### Selected extract
--*--

Protests in Libya over Gaza hospital strike
Several hundred people protested in Tripoli and other Libyan cities late Tuesday over the deadly strike on a Gaza hospital, according to AFP journalists.
In Tripoli, hundreds of demonstrators of all ages, brandishing Palestinian flags and some covering their faces with Palestinian keffiyehs, crisscrossed the streets of the city centre before converging on Martyrs' Square.
They chanted slogans of support for the residents of Gaza and denounced the strike by the "Zionist enemy".
"We give our blood and our souls for Gaza," they chanted in Tripoli and similarly in Misrata, a city 200 kilometres (120 miles) west of the capital.
At least 200 people were killed Tuesday in a strike at a Gaza hospital compound, according to the Hamas-run Palestinian territory's health ministry, which blamed Israel.
For its part, the Israeli army said the strike was a rocket misfired by the Gaza-based militant group Islamic Jihad, an ally of Hamas.

--*--

### Given data
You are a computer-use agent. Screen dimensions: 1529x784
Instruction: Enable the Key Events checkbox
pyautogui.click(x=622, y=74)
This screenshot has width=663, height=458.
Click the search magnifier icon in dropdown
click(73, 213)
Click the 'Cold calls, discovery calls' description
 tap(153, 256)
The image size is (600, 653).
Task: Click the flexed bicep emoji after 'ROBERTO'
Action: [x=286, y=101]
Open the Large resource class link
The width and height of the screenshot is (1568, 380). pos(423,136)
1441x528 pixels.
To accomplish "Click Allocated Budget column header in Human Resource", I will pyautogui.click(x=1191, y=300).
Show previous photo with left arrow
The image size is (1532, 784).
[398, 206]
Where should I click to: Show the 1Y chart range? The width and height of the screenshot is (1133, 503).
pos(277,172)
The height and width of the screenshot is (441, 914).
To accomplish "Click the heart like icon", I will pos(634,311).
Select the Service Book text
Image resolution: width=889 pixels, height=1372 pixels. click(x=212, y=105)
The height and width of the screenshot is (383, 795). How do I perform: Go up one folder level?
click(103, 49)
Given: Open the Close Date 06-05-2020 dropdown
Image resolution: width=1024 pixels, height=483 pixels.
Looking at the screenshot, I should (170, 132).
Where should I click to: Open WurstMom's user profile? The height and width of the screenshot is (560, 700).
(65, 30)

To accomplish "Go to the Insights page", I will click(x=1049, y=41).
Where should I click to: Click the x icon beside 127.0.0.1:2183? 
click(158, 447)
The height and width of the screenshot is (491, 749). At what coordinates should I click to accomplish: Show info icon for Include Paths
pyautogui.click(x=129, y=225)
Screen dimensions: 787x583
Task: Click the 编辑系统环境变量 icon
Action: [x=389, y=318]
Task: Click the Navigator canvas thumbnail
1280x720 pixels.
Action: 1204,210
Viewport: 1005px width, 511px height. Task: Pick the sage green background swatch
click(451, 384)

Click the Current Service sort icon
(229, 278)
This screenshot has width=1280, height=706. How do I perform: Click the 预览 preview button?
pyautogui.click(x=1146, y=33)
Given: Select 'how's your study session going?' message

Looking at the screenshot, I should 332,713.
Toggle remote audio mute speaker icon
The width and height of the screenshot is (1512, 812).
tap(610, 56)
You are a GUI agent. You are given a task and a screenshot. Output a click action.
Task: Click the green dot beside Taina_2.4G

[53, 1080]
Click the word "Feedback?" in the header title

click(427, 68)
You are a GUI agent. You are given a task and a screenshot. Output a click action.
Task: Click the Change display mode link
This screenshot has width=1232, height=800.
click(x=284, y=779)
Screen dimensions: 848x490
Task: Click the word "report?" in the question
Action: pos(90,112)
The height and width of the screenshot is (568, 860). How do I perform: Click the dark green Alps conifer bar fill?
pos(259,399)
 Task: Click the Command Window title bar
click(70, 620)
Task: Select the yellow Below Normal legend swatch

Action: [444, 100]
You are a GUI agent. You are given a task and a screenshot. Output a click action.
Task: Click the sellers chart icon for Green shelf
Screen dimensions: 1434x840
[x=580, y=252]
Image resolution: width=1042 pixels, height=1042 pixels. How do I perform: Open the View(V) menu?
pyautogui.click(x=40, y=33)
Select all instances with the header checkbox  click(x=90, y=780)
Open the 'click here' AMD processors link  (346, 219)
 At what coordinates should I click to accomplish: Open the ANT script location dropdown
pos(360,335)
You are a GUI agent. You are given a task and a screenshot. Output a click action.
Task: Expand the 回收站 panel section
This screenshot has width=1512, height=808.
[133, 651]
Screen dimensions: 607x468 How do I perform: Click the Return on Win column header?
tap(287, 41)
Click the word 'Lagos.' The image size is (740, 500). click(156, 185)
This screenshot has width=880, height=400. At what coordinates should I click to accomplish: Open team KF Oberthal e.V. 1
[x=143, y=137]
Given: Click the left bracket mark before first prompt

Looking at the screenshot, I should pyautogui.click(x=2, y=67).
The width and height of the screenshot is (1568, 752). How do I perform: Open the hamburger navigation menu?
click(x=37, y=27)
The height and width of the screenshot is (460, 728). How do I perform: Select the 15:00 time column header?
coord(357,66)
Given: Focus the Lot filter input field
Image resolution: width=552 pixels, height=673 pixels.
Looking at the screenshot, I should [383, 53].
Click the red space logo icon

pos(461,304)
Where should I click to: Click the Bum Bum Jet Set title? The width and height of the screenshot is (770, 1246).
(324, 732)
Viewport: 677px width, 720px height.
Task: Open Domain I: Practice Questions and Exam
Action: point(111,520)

--*--

### Explore the material
1 > In the article on the Libyan protests, where did the demonstrators in Tripoli converge after crisscrossing the city center?
2 > Resume the article on the Libyan protests over the Gaza hospital strike, starting after its final sentence.

### Task-by-task outputs
1 > Martyrs' Square

2 >
Earlier, Abdulhamid Dbeibah, the prime minister of Libya's Tripoli-based internationally-recognised government, condemned the hospital strike, calling it a "despicable crime".
"We denounce this crime which exceeded all limits, and I call on all countries of the world and the great powers in particular, to put an end to these crimes and to open corridors to bring humanitarian aid into the besieged sector," he said on X, formerly Twitter, late Tuesday.
"Targeting medical and civilian facilities is a war crime. This aggression must stop," he said.